### What you are asked to do:
Locate the line that contains "Where should I click to: Click the Oracle" in the entries below, then repeat it and every following line through the line that contains "Task: Select the AC220V 50HZ 10/12W cell", exactly, and no others.

### Dataset excerpts:
- Opening Delimiter -

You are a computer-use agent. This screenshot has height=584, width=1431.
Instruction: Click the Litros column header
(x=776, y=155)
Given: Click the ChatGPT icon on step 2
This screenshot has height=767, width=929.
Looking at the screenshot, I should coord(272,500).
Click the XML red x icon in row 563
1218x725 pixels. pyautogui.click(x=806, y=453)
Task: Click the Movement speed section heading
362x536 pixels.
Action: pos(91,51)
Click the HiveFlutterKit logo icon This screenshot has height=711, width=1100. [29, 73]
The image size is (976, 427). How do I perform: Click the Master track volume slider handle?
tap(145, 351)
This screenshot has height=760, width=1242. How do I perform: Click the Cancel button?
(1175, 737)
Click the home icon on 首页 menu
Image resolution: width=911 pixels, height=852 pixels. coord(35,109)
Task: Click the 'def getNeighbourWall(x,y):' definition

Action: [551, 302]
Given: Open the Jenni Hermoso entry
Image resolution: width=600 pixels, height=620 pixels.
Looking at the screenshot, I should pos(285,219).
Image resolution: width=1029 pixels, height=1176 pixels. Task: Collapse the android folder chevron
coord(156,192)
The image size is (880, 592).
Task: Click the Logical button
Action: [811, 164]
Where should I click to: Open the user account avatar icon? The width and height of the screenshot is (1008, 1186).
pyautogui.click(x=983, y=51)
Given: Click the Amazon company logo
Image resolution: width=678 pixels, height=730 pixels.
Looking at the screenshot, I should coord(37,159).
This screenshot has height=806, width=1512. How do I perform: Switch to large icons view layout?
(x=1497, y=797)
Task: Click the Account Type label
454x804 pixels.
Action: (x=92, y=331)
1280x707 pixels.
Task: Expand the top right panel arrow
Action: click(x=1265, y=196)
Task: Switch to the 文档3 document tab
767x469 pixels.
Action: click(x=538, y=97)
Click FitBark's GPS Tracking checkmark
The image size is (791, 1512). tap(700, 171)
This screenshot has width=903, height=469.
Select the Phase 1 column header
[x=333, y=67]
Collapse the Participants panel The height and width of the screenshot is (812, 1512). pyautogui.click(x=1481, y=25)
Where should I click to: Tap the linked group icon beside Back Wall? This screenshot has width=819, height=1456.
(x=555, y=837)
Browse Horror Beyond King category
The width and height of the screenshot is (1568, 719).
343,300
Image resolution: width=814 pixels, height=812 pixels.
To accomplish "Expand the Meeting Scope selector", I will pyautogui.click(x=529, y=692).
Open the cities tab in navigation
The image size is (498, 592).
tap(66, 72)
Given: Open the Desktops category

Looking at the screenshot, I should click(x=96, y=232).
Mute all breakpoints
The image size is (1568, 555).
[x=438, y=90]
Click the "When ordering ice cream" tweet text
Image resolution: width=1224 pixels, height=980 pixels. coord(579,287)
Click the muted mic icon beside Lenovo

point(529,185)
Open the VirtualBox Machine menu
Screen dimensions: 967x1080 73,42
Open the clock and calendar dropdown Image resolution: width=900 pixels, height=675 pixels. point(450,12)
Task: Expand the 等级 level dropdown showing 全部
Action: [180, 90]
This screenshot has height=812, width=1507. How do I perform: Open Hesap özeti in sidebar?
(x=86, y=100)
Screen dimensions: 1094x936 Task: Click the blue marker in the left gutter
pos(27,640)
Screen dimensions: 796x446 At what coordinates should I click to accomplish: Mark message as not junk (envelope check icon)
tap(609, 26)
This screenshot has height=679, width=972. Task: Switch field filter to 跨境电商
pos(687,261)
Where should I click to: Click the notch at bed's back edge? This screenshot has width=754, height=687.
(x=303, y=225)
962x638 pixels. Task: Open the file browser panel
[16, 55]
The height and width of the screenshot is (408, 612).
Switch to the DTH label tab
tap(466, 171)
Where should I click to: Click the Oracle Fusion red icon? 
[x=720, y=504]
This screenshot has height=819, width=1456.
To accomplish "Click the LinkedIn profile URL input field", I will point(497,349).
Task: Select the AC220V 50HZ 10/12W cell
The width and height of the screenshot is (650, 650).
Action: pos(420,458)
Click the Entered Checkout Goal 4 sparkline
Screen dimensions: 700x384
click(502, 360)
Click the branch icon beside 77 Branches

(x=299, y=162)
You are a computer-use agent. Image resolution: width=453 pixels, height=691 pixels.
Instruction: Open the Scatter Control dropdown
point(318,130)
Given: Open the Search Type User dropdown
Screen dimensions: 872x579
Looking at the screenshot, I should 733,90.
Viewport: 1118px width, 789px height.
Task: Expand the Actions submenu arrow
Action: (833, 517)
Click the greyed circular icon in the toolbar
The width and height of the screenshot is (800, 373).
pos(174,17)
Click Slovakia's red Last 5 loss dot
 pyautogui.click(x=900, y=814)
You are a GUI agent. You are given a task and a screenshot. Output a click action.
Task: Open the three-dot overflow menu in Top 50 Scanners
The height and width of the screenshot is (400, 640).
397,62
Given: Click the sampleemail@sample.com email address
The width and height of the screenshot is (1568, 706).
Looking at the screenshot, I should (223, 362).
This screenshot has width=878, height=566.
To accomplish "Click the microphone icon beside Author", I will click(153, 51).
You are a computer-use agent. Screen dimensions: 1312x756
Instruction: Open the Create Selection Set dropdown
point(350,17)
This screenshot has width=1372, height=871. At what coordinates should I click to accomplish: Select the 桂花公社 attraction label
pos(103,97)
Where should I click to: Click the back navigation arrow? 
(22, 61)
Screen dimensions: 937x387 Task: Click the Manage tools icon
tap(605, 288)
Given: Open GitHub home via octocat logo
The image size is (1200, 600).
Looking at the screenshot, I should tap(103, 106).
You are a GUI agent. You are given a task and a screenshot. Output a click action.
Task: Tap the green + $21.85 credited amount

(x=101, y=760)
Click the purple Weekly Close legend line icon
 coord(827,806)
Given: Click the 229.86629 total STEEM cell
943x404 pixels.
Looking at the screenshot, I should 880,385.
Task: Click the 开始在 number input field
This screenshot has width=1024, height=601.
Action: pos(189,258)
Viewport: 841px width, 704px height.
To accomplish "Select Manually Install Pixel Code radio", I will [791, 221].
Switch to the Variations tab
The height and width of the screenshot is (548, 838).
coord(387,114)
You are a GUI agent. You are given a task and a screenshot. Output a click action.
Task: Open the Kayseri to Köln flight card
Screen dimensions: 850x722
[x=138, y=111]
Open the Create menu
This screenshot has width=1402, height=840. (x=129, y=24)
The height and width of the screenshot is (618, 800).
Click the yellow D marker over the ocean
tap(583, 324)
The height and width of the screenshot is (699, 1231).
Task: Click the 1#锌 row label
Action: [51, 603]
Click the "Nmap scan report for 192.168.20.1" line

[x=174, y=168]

- Closing Delimiter -

### Result:
Where should I click to: Click the Oracle Fusion red icon? 
[x=720, y=504]
This screenshot has height=819, width=1456.
To accomplish "Click the LinkedIn profile URL input field", I will point(497,349).
Task: Select the AC220V 50HZ 10/12W cell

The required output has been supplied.